A statement issued on Thursday by Mr Obi Emekekwue, the bank’s Director and Global Head, Communications and Events Management Department quoted Oramah as giving the advice at the “Africa Leaders Speak” Forum at Harvard University’s Kennedy School in Cambridge, U.S.

Oramah said that accumulating capital along the value chain and increasing trade amongst African economies would give the continent a comparative advantage and enable it retain more value within Africa.

“The African Diaspora, with GDP estimated at over $500 billion, must be seen as a market for exports and for sourcing human and financial capital,” he said.

The bank President reaffirmed Afreximbank’s commitment to fostering intra-African trade, promoting the industrialisation of the continent and attracting more resources to complement existing trade finance flows into Africa.

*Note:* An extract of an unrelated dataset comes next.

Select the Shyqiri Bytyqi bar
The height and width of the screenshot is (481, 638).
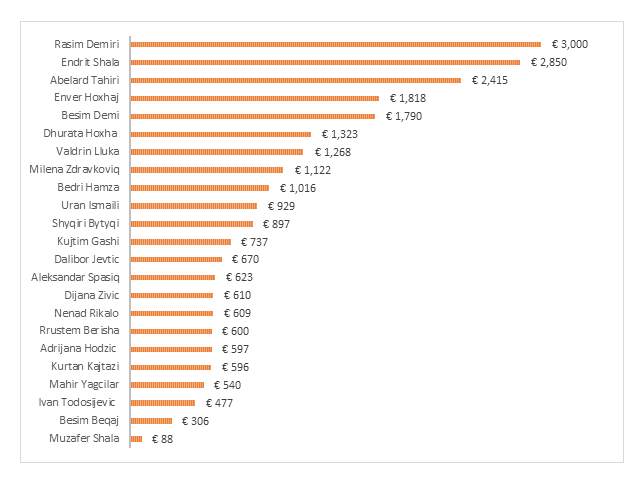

He told the forum, which featured former African Heads of States, that industrialisation and African Diaspora investment were key to raising Africa’s capital stock.

Oramah said that Africa’s low levels of capital accumulation was largely as a result of African economies not capturing a good share of the value chain of agricultural commodities and natural resources.

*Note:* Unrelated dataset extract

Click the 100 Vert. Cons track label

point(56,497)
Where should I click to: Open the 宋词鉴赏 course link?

“For instance in the global cocoa sector, which generates $120 billion annually, African farmers, who deliver 77 per cent of the cocoa supply, retain only 3 per cent to 8 per cent of the value, while a few foreign traders and chocolate manufacturers earned between 32 per cent and 50 per cent of the global cocoa value chain.

“Similarly, in the oil sector, Africa receives only 3 per cent of the $3 trillion from the petroleum products market although it accounts for 10 per cent of crude oil reserves.

“In other sectors like the gold, Africa accounts for 50 per cent of the world’s deposits, but receives only 4 per cent of the over $300 billion global gold earnings,” Oramah said.

He said that Afreximbank had the Market Asymmetry index to measure the distribution of revenues to various actors in the commodity value chain.

Other speakers at the forum included former Nigerian President Olusegun Obasanjo, who delivered a work on: “Agriculture and Agribusiness in Africa’s Development and the link between Security and Continental Integration.”

Former Tanzanian President Jakaya Kikwete spoke on: “The Role of Education and Technology”; while Carlos Alberto Whanon de Carvalho Veiga, former Prime Minister of Cape Verde, discussed: “The Role of the Private Sector in Trade and Industry.”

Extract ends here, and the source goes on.